AP: Ela sempre teve total conhecimento. Se ela não ajuda ou não fortalece quem quer derrubar esses esquemas, é porque algum tipo de interesse muito forte existe para que os criminosos permaneçam na polícia e quem quer limpar a casa saia. 


CC: E sobre o caso do sargento Rodrigues, lotado na Casa Militar? 
AP: O que esse sargento fazia na Casa Militar é algo do pleno conhecimento da governadora. Ela já conhecia, inclusive, o seu histórico. Em 2008, a Ouvidoria encaminhou à Corregedoria da Brigada Militar três procedimentos contra o sargento. Todos feitos a partir de denúncias de corrupção, extorsão e ameaças a contraventores de Canoas e região. Até o momento em que saí da Ouvidoria, em março de 2009, não obtive resposta de como estava o andamento desses processos dentro da corregedoria da BM, comandada, à época, pelo coronel João Batista Gil.

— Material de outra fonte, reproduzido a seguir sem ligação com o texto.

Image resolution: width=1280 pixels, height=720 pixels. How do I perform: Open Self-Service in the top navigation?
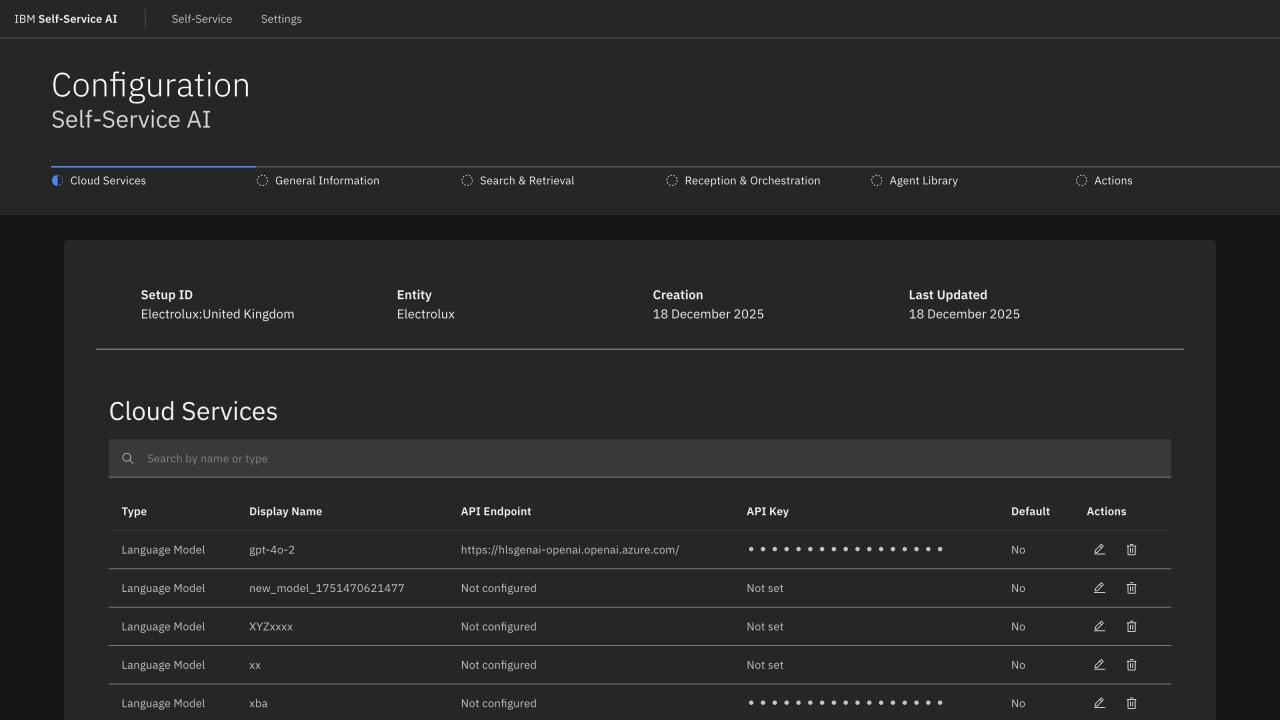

CC: O governo sabia do suposto envolvimento do sargento Rodrigues com a contravenção? 
AP: Quando o sargento estava para ser enviado à Casa Militar, foi feito um levantamento de praxe do histórico dele. Foram comprovadas denúncias e situações sempre a envolver extorsão e chantagem. Procurei o chefe da Casa Militar, que na época era o coronel Joel Pedroso Prates, e coloquei a ele a total inconveniência de levar uma pessoa com esse histórico para a Casa Militar. E todos os procedimentos que a ouvidoria encaminhava às corregedorias iam com cópia ao gabinete do secretário de Segurança. Alertei o secretário, o chefe da Casa Militar, o chefe da Casa Civil (na época, José Alberto Wenzel) e o próprio Ricardo Lied. 


CC: Como funcionava o esquema ilegal de coleta de informações? 
AP: Não tenho nenhuma dúvida de que as ordens partiam da governadora. Mas quem operava o sistema juntamente com o sargento era o então tenente-coronel e agora coronel da reserva Frederico Bretschneider Filho. Mas eles não agiam de modo próprio. As pontes entre o desejo da governadora e os operadores da espionagem chamam-se Ricardo Lied e Walna Villarins Menezes. Eles (Rodrigues e Frederico) são somente homens recrutados dentro da BM para fazer o trabalho. Até então não havia nenhuma ilegalidade no trabalho deles. A questão é o modo que eles começaram a operar. É muito fácil jogar toda a culpa em cima de um sargento e até de um coronel. 


CC: Esse esquema foi instalado no governo de Yeda? 
AP: A Yeda não criou nada disso. Ela assumiu, permitiu que esses esquemas permanecessem em funcionamento e, a partir de um determinado momento, passou a utilizar essas situações em seu benefício. Percebemos com relação à corrupção na polícia, ao ocorrido no Detran, aos esquemas de corrupção no Banrisul. Temos uma estrutura estatal a serviço de práticas criminosas. De dentro do palácio do governo, a governadora determina que se crie um sistema de espionagem para chantagear e elaborar dossiês contra adversários políticos e também contra eventuais aliados, cuja lealdade não esteja muito bem determinada.